The security of a private platform isn’t decided by a spectacular feature: it’s decided by your patching cadence, by the configuration drift you don’t see, and by the day ransomware encrypts the production datastore. VCF 9.1 attacks these three fronts with changes that directly modify your runbooks — not just your slides.
If you’ve ever deferred a critical ESX patch because the maintenance window didn’t exist, or discovered a host had drifted from baseline three months after the audit, this article is for you. We look at what actually changes, and what it implies for architecture and the recovery plan.
Series 'What's new in VCF 9.1' — 4/4
A mini-series on what’s new in VMware Cloud Foundation 9.1:
- Infrastructure efficiency & TCO
- Networking & scale
- Kubernetes & self-service
- Security & resilience (this article — the last in the series)
Visual credits
This article is based on the official VCF 9.1 documentation and blog (links at the end). Synthesis and analysis are my own.
Live Patching for ESX hosts (TPM)
The hidden cost of ESX patching isn’t applying the patch: it’s the evacuation. To patch a host today you put it in maintenance mode, vMotion every VM elsewhere, reboot, exit maintenance, then rebalance. Multiply that across a fleet of several hundred hosts and you get weeks of negotiated maintenance windows, and a patching cadence that falls behind the CVE rhythm.
VCF 9.1 introduces Live Patching for ESX hosts equipped with a TPM. The principle: the patch is applied directly into kernel memory on the running host, with no reboot and no VM evacuation. The TPM acts as the trust anchor that validates the integrity of the patched code before it is applied live — which is exactly why TPM hardware is a non-negotiable prerequisite, not a convenience option.
| Aspect | VCF 9.0 | VCF 9.1 |
|---|---|---|
| Applying an ESX patch | Maintenance mode required | Live patch in kernel memory (TPM hosts) |
| VM evacuation | Systematic (full vMotion) | None for ~80% of patches |
| Host reboot | Almost always | Avoided for ~80% of patches |
| Hardware prerequisite | None specific | TPM enabled and provisioned |
| Realistic patching cadence | Constrained by windows | Decoupled from windows for the majority |
The exact scope, no embellishment. Live Patching covers roughly 80% of fixes — typically kernel and module security fixes that don’t touch the low-level structures requiring a reinitialization. The remaining ~20% — microcode changes, firmware updates, deep structural kernel changes, major version upgrades — still require a reboot and therefore an evacuation. Live Patching doesn’t remove the maintenance window: it reserves it for the cases that genuinely need it.
Fleet-scale impact. This is where the value shows. On a fleet of 300 hosts, moving 80% of patches to live means dividing the volume of maintenance windows to coordinate by five. Concretely: a critical security patch can be deployed across the whole fleet during business hours, on the entire estate, without touching workload SLAs. The strategic consequence is a cadence change: you can target weekly patching of your security posture instead of a negotiated quarterly cycle.
The heterogeneous estate trap
If part of your fleet has no TPM (older hardware, poorly equipped edge sites), you end up with two patching regimes: live for TPM hosts, classic window for the rest. Mapping the TPM estate is a prerequisite to designing the patching strategy, not a production discovery.

— Set task —
Carry on the article about VCF 9.1 security and resilience from its last sentence.

— Provided data —
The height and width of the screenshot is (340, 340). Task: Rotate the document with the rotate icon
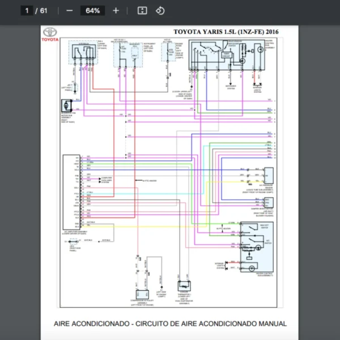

— Task result —
Continuous compliance (Advanced Cyber Compliance)
In VCF 9.0, compliance is a snapshot. You run a scan, you get a report, you remediate, and between two scans configuration drift lives its own life. The structural problem: the window between two audits is exactly where a mishandled change, an undocumented modification, or a policy regression settles in with no alert.
VCF 9.1 moves compliance from a point-in-time model to a continuous one, with unified security posture management (Advanced Cyber Compliance) covering the whole VCF stack — vCenter, ESX, NSX, vSAN — from a single control plane. Compliance is no longer a photo taken at audit time: it’s a stream. Remediation becomes continuous: a detected drift triggers a remediation action instead of waiting for the next scan cycle.
| Aspect | VCF 9.0 | VCF 9.1 |
|---|---|---|
| Compliance model | On-demand point-in-time scan | Continuous assessment |
| Drift detection | At next scan | Continuous |
| Remediation | Manual after report | Continuous remediation triggered |
| Scope | Component by component | Unified multi-component posture |
| Risk window | Between two audits | Reduced to the detection delay |
What it changes for architects. Continuous compliance shifts the work: less time orchestrating scan campaigns, more time defining accurate baselines and managing noise. The point-in-time model produced a report every quarter; the continuous model produces a permanent event stream. The value depends entirely on baseline quality: a baseline that’s too strict generates a flood of false positives that drowns the real signal; one that’s too lax misses the drifts that matter.
Migration note. If you already run point-in-time compliance scans on 9.0, don’t migrate by turning everything on at once. Continuous remediation against an unrefined baseline can trigger unwanted corrective actions on production. The healthy sequence: enable in observation mode, refine baselines over two to four weeks, then switch automatic remediation on component by component.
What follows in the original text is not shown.